Hono is a web framework that runs on every runtime — Bun, Deno, Cloudflare Workers, Node.js. We chose Hono because:

  • Lightweight. Bundle size is negligible compared to Express or Fastify. Matters when running on small VPS instances.
  • Familiar API. If you know Express, you know Hono. Same middleware pattern.
  • JSX support. Hono has its own JSX renderer — no React needed. The erpfit.com website runs Hono JSX, server-rendered, no client-side hydration. Fast, simple.
  • Runtime-agnostic. If Bun stops being the right choice someday, switching to Deno or Node.js means swapping one adapter.

Hono pairs with tRPC for APIs that need end-to-end type safety — clients get autocompletion, servers validate automatically. This pattern works well in TypeScript monorepos.

Database: PostgreSQL (and MariaDB When Needed)

PostgreSQL is the default for every new project. The reason is simple: it does nearly everything — relational, JSON, full-text search, PostGIS for geolocation, good at small and large scale.

Our widget platform uses PostgreSQL + PostGIS for store locators — calculating distances, finding nearest stores. No need for a separate geo service.

MariaDB is still used when appropriate — ERPNext runs on MariaDB, WordPress uses MySQL. We're not dogmatic about databases — we use what fits the problem best.

Infrastructure: Cloudflare + Linux + Docker

Cloudflare is free for almost everything we need: DNS, CDN, SSL, DDoS protection, and Cloudflare Tunnel for on-premise services without needing a public IP.

Servers run on VPS instances and on-premise Proxmox. Docker + Coolify for container management, Traefik as reverse proxy. All open source.

Daily backups with 30-day retention, offsite copies via SFTP. Monitoring with Uptime Kuma — 19+ service endpoints, Telegram alerts within minutes of any incident.

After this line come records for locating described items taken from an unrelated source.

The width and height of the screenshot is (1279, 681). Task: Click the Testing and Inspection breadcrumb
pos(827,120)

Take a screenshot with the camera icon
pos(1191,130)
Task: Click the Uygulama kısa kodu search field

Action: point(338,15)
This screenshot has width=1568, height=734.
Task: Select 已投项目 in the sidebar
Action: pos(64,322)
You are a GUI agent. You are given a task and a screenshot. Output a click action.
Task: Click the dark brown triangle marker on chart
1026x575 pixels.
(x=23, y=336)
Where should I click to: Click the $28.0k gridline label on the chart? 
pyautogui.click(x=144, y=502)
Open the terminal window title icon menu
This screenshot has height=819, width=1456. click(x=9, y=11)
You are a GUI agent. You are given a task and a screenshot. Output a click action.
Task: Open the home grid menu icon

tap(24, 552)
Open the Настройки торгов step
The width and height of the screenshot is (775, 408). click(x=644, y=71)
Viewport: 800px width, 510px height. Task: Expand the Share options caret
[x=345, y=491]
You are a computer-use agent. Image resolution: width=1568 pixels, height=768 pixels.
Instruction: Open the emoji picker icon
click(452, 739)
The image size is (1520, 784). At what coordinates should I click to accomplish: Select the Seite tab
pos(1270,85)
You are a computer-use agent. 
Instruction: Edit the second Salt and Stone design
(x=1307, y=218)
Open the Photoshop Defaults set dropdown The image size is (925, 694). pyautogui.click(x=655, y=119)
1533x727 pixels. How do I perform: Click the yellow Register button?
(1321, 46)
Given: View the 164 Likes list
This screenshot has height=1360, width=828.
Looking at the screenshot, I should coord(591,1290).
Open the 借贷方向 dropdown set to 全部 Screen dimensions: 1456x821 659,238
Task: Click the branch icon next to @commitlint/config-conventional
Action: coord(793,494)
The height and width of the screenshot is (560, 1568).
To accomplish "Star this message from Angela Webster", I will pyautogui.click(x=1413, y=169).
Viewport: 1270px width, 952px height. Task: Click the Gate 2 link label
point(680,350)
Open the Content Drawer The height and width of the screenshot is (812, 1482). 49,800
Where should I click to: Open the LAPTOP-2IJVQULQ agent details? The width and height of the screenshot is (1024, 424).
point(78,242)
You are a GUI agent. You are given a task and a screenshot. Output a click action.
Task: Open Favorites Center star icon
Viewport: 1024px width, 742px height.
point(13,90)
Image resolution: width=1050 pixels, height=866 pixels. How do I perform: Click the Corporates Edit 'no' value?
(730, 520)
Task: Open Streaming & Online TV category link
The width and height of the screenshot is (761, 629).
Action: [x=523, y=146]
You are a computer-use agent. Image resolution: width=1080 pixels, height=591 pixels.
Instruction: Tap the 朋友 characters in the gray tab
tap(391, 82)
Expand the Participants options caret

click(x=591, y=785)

Why Not Cloud Managed Services?

AWS, GCP, Azure all have managed databases, managed Kubernetes, managed everything. But for Vietnamese SMEs:

  • Disproportionate cost. The smallest RDS instance already costs more than a VPS running PostgreSQL + 5 app containers.
  • Real vendor lock-in. Lambda, DynamoDB, Cloud Functions — code written for a specific cloud is hard to move. We want our clients to be free.
  • Simpler at SME scale. 2-3 VPS instances, Docker Compose, Traefik — enough for 99% of needs. Kubernetes is overkill when you don't have 10 microservices.

This doesn't mean cloud managed services are wrong — just that they don't fit our clients' profile.

Principles for Choosing Technology

After a few years of experimentation, we've distilled a few principles:

  • Prefer boring technology. PostgreSQL is more boring than MongoDB. Linux is more boring than serverless. Boring means stable, well-documented, easy to find support for.
  • Fewer tools = fewer problems. Every tool added to the stack is another thing to update, monitor, debug. Bun replaces Node + tsc + jest + npm with a single tool.
  • Open source first, pay when needed. Use Mautic instead of Mailchimp, Uptime Kuma instead of Datadog, Coolify instead of Vercel. Open source isn't always better — but it's always the right starting point.
  • Must be transferable. The stack must be something another developer can take over. TypeScript + PostgreSQL + Docker — nearly everyone knows these. That's the biggest advantage.

The stack matters less than how you use it. But choosing the right stack from the start saves a lot of time and money down the road — especially for small businesses, where every technology decision directly impacts operating costs.